> PROBLEM DESCRIPTION: A verbatim copy of the entries is the required answer.

> PROVIDED ENTRIES:
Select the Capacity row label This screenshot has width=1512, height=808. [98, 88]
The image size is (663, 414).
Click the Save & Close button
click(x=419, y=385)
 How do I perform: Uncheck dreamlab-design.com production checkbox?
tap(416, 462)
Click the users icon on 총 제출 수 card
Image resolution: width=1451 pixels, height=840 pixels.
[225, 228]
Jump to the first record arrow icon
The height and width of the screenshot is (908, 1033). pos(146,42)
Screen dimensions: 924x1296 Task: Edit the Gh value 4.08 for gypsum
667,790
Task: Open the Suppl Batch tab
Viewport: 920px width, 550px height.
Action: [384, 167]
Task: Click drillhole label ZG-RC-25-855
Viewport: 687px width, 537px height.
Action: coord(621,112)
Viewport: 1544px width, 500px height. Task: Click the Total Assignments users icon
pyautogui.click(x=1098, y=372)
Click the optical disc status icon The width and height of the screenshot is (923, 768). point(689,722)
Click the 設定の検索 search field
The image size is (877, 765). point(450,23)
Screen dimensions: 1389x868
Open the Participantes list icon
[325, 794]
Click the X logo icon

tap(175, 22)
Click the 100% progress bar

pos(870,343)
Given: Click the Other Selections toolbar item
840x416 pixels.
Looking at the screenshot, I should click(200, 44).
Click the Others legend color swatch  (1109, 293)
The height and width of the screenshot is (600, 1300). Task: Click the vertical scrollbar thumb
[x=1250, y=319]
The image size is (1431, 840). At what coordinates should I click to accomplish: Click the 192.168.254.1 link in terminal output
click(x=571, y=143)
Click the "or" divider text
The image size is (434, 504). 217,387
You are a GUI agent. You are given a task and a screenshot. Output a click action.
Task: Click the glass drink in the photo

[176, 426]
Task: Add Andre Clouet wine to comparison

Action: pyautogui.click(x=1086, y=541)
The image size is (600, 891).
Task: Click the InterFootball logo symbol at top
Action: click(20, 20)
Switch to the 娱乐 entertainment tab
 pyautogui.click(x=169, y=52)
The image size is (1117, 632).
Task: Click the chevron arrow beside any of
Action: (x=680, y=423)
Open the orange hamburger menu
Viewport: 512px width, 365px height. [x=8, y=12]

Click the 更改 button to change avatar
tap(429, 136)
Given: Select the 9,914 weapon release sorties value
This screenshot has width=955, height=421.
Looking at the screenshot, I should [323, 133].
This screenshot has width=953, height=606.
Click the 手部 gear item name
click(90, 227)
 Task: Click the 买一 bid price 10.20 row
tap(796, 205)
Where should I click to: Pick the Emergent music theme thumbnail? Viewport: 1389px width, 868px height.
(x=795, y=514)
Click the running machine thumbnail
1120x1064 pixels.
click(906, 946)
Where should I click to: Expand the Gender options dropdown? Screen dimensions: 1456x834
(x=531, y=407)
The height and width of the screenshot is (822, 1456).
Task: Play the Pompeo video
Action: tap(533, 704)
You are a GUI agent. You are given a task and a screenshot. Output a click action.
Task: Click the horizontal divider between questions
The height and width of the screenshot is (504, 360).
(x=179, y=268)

> ANSWER FOR THE TASK:
Select the Capacity row label This screenshot has width=1512, height=808. [98, 88]
The image size is (663, 414).
Click the Save & Close button
click(x=419, y=385)
 How do I perform: Uncheck dreamlab-design.com production checkbox?
tap(416, 462)
Click the users icon on 총 제출 수 card
Image resolution: width=1451 pixels, height=840 pixels.
[225, 228]
Jump to the first record arrow icon
The height and width of the screenshot is (908, 1033). pos(146,42)
Screen dimensions: 924x1296 Task: Edit the Gh value 4.08 for gypsum
667,790
Task: Open the Suppl Batch tab
Viewport: 920px width, 550px height.
Action: [384, 167]
Task: Click drillhole label ZG-RC-25-855
Viewport: 687px width, 537px height.
Action: coord(621,112)
Viewport: 1544px width, 500px height. Task: Click the Total Assignments users icon
pyautogui.click(x=1098, y=372)
Click the optical disc status icon The width and height of the screenshot is (923, 768). point(689,722)
Click the 設定の検索 search field
The image size is (877, 765). point(450,23)
Screen dimensions: 1389x868
Open the Participantes list icon
[325, 794]
Click the X logo icon

tap(175, 22)
Click the 100% progress bar

pos(870,343)
Given: Click the Other Selections toolbar item
840x416 pixels.
Looking at the screenshot, I should click(200, 44).
Click the Others legend color swatch  (1109, 293)
The height and width of the screenshot is (600, 1300). Task: Click the vertical scrollbar thumb
[x=1250, y=319]
The image size is (1431, 840). At what coordinates should I click to accomplish: Click the 192.168.254.1 link in terminal output
click(x=571, y=143)
Click the "or" divider text
The image size is (434, 504). 217,387
You are a GUI agent. You are given a task and a screenshot. Output a click action.
Task: Click the glass drink in the photo

[176, 426]
Task: Add Andre Clouet wine to comparison

Action: pyautogui.click(x=1086, y=541)
The image size is (600, 891).
Task: Click the InterFootball logo symbol at top
Action: click(20, 20)
Switch to the 娱乐 entertainment tab
 pyautogui.click(x=169, y=52)
The image size is (1117, 632).
Task: Click the chevron arrow beside any of
Action: (x=680, y=423)
Open the orange hamburger menu
Viewport: 512px width, 365px height. [x=8, y=12]

Click the 更改 button to change avatar
tap(429, 136)
Given: Select the 9,914 weapon release sorties value
This screenshot has width=955, height=421.
Looking at the screenshot, I should [323, 133].
This screenshot has width=953, height=606.
Click the 手部 gear item name
click(90, 227)
 Task: Click the 买一 bid price 10.20 row
tap(796, 205)
Where should I click to: Pick the Emergent music theme thumbnail? Viewport: 1389px width, 868px height.
(x=795, y=514)
Click the running machine thumbnail
1120x1064 pixels.
click(906, 946)
Where should I click to: Expand the Gender options dropdown? Screen dimensions: 1456x834
(x=531, y=407)
The height and width of the screenshot is (822, 1456).
Task: Play the Pompeo video
Action: tap(533, 704)
You are a GUI agent. You are given a task and a screenshot. Output a click action.
Task: Click the horizontal divider between questions
The height and width of the screenshot is (504, 360).
(x=179, y=268)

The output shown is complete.